> _EXERCISE REQUIREMENTS_: Carry none of the pictures over; write out the complete data exactly.

> _DATA_:
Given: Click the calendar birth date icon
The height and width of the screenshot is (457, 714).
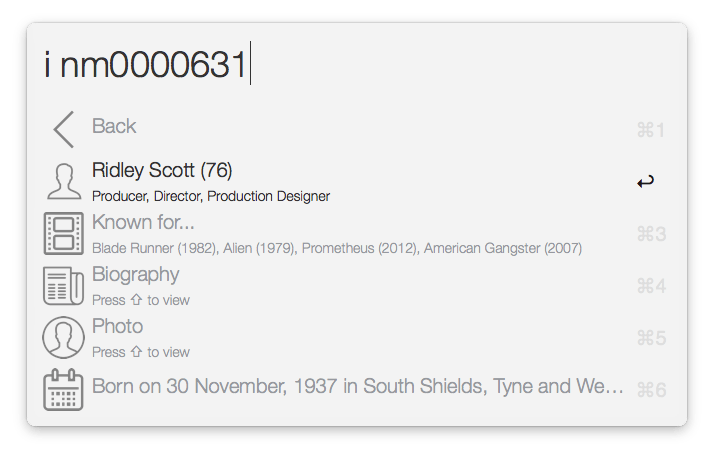Looking at the screenshot, I should (x=63, y=389).
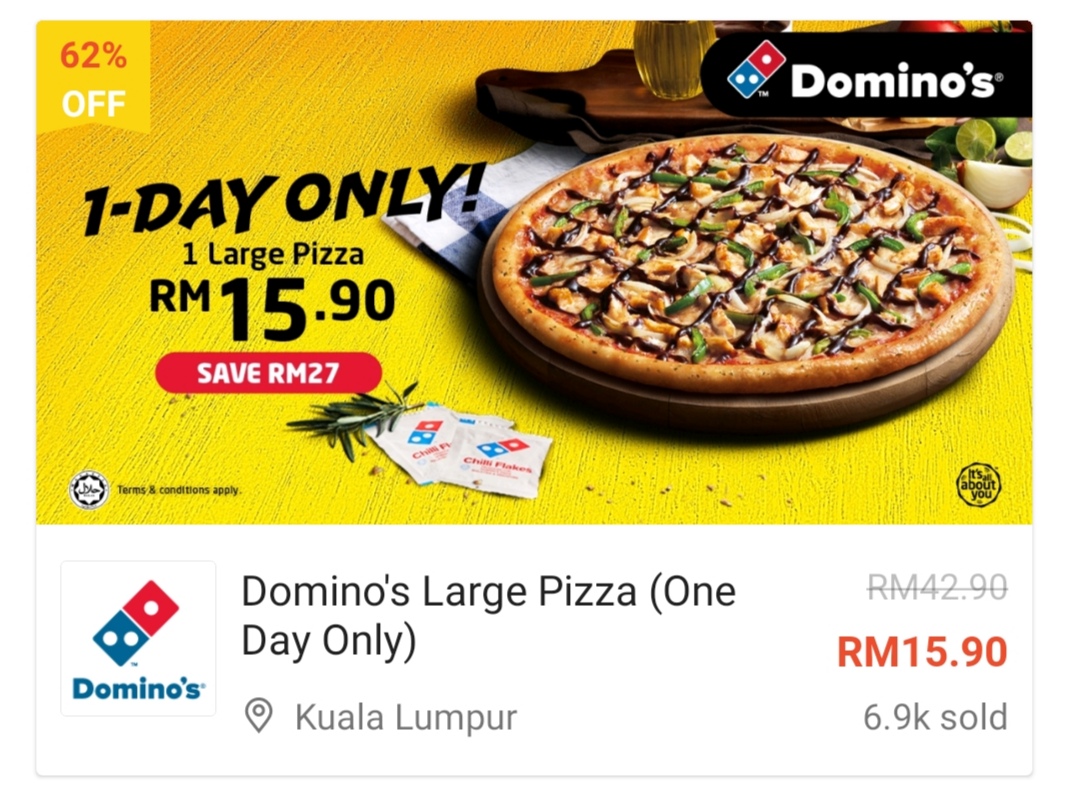The height and width of the screenshot is (797, 1074).
Task: Tap the Domino's merchant logo thumbnail
Action: coord(138,638)
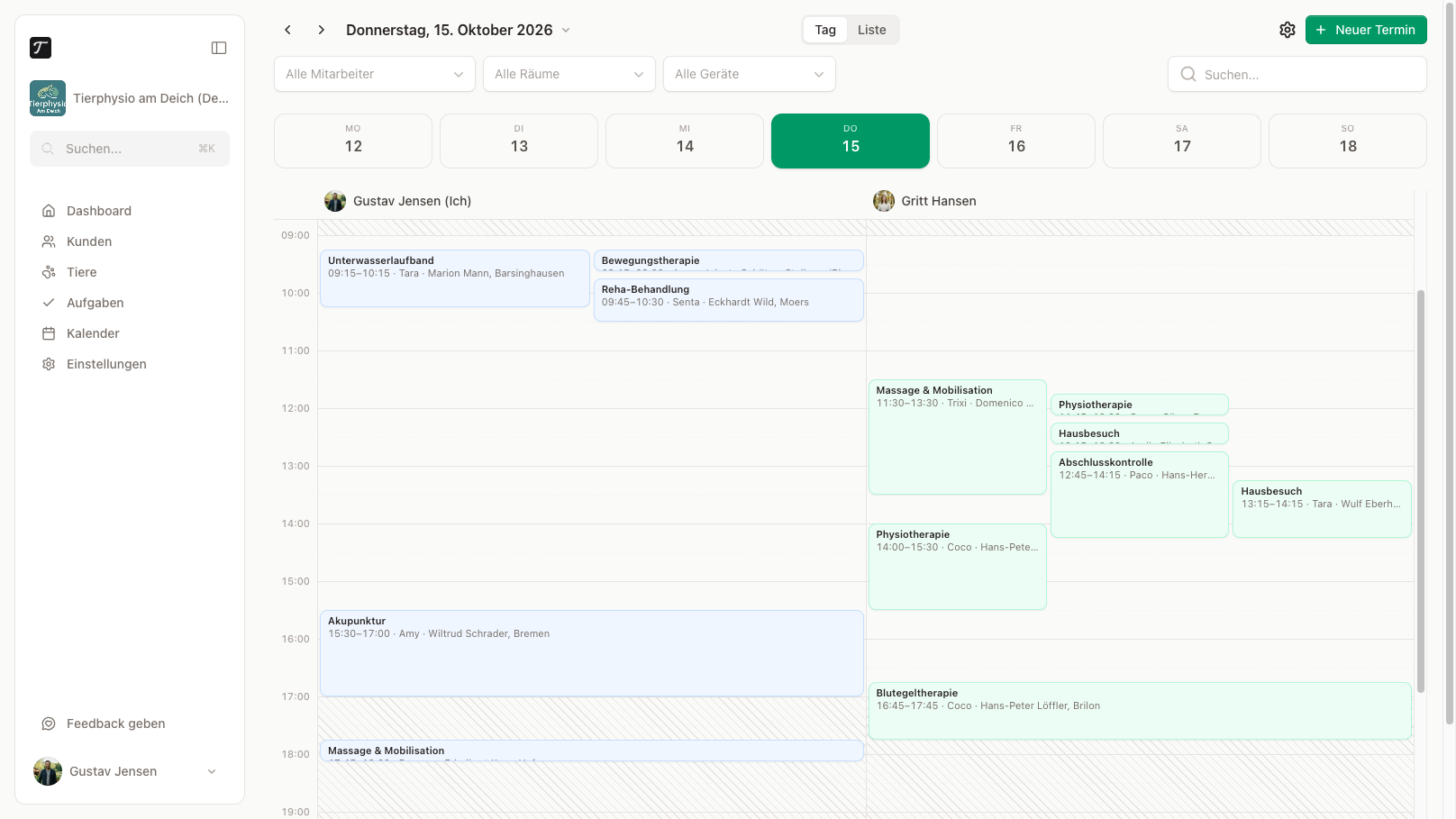1456x819 pixels.
Task: Select Friday 16 day tab
Action: pos(1016,141)
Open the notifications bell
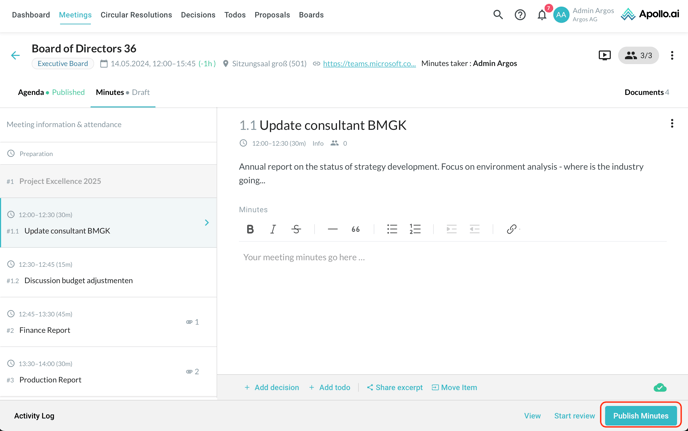 point(542,15)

> _RESULT_:
Given: Click the calendar birth date icon
The height and width of the screenshot is (457, 714).
Looking at the screenshot, I should (x=63, y=389).
The height and width of the screenshot is (797, 1074).
Task: Tap the Domino's merchant logo thumbnail
Action: coord(138,638)
1456x819 pixels.
Task: Select Friday 16 day tab
Action: pos(1016,141)
Open the notifications bell
 point(542,15)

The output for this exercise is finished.